• [Reading text]
════
ABSTRACT

This research used Pennsylvania State’s Yelp review data to examine the business categories and popular reviews in PA. We used Microsoft Excel and R as tools in dealing with the big raw dataset and plotting, qualitative and quantitative analysis applied in presenting the result for business starters. With our result in data visualization, we find literatures, news, and reports that helped us out for the factors that are directly associated with concentration or clusters of different types of business located in the different cities of Pennsylvania state. The representation of different data visualization plots helps us to understand and analyze the business and entrepreneurial ecosystem of different cities of Pennsylvania.

Keywords: Yelp data, Reviews, entrepreneurial ecosystem

INTRODUCTION

In today’s scenario of globalization and digitization, mobile applications play a vital role in the growth and successful operations of plethora of business sectors. In the same way, it provides an efficient platform to the clients to leverage its full potential by providing reviews and rating the businesses that ultimately help other clients, business partners , small business owners and entrepreneurs to make data-driven decisions and choose their preferred business sector, city, neighborhood wisely. Among all the applications, Yelp is one of the most widely used, and it contains tons of original data. Yelp develops, hosts and markets Yelp.com and the Yelp mobile app, which publish crowd-sourced reviews about local businesses [3]. Yelp users have contributed approximately 142 million cumulative reviews of almost every type of local business, from restaurants, boutiques and salons to dentists, mechanics, plumbers and more. The information these reviews provide is valuable for consumers and businesses alike [4]. “Frequency of Yelp.com usage and perceived influence of Yelp.com reviews were also positively related to the majority of motives” [2]. Yelp generated clients’ big data every year and looking into Yelp’s dataset, analyzing outcome of data visualization, we are able to see the business secret of American cities. As HU located in PA, we used PA’s yelp reviews.
════
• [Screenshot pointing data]
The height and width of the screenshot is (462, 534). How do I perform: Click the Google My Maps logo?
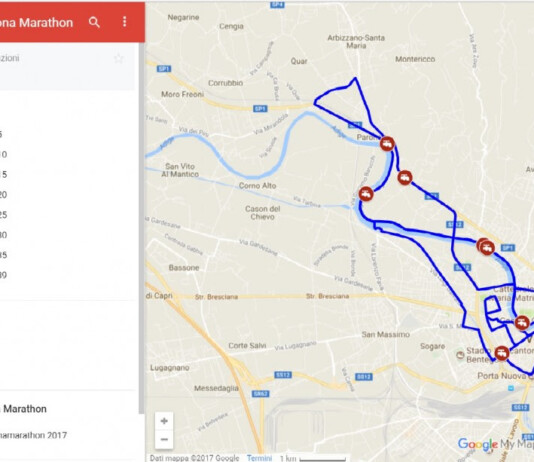tap(496, 444)
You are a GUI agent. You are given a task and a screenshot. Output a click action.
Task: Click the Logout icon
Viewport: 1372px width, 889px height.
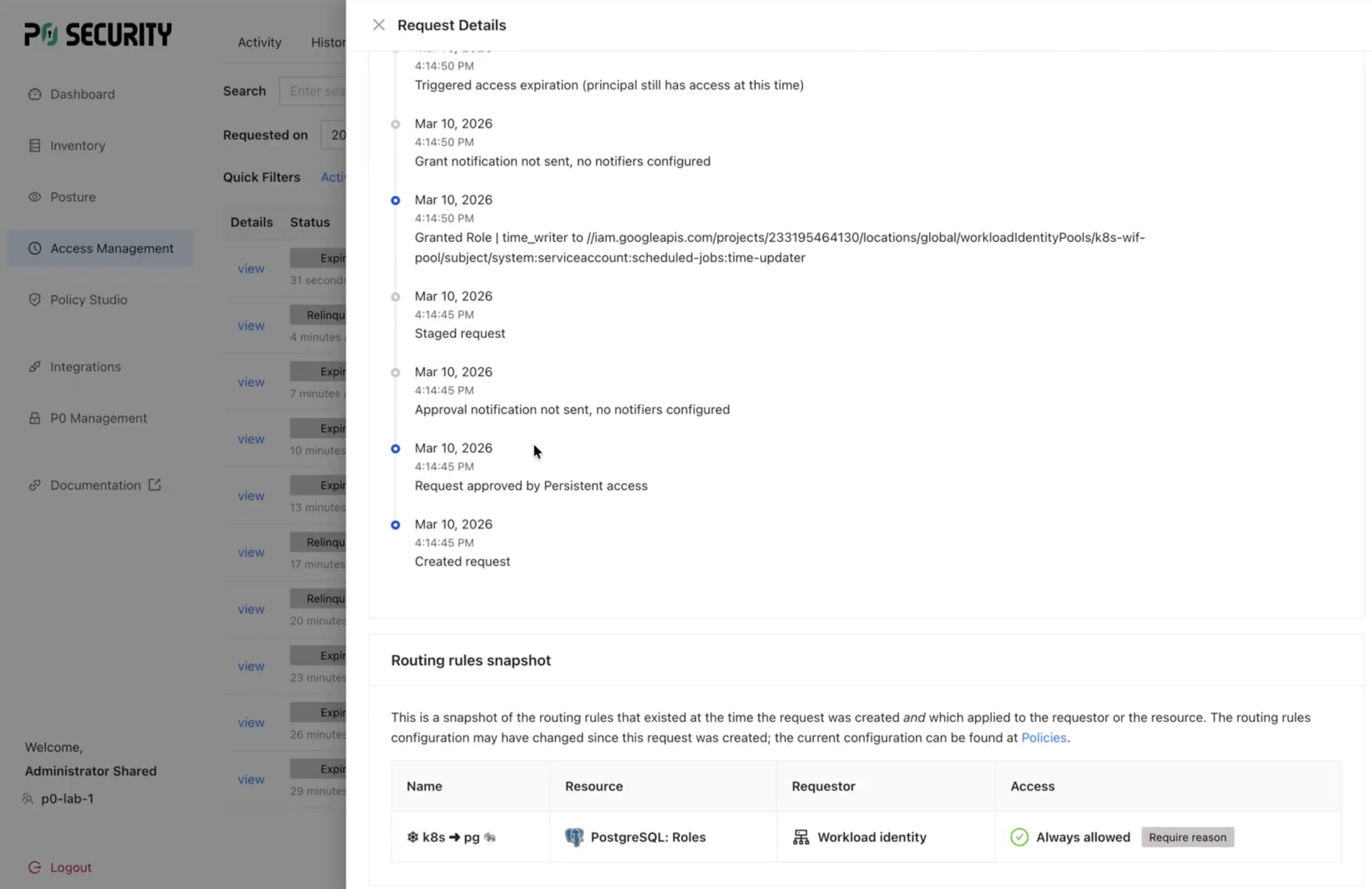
════
• [Tasks for this exercise]
[a] Reproduce every row of the screenshot pointing data word for word, leaving the pictures out.
[b] Continue the text on Pennsylvania Yelp review data from the point where it stops.

• [Answers in order]
[a]
The height and width of the screenshot is (462, 534). How do I perform: Click the Google My Maps logo?
tap(496, 444)
You are a GUI agent. You are given a task and a screenshot. Output a click action.
Task: Click the Logout icon
Viewport: 1372px width, 889px height.

[b]
DATA

The raw data we retrieved from https://www.kaggle.com/yelp-dataset/yelp-dataset/data. This data is an authorized dataset from official Yelp website for research use. The raw dataset includes (10) different types of data variables are as follows: (1) Business Category (2) State (3) Neighborhood (4) City (5) Zip Code (6) Stars (7) Review Count (8) Is Open (9) Latitude (10) Longitude. Here, the business category refers to the different types of business operates in the Pennsylvania state such as restaurants, shopping centers, Hotel & Travel, Salon & Spa, Health Services, Pet services, Real Estate, Entertainment centers, Fitness centers, Home services. Furthermore, the Stars refers to the rating given to the different types of business category by the customers. Similarly, the review counts refer to the number of reviews received by the business categories in operates in different cities of Pennsylvania.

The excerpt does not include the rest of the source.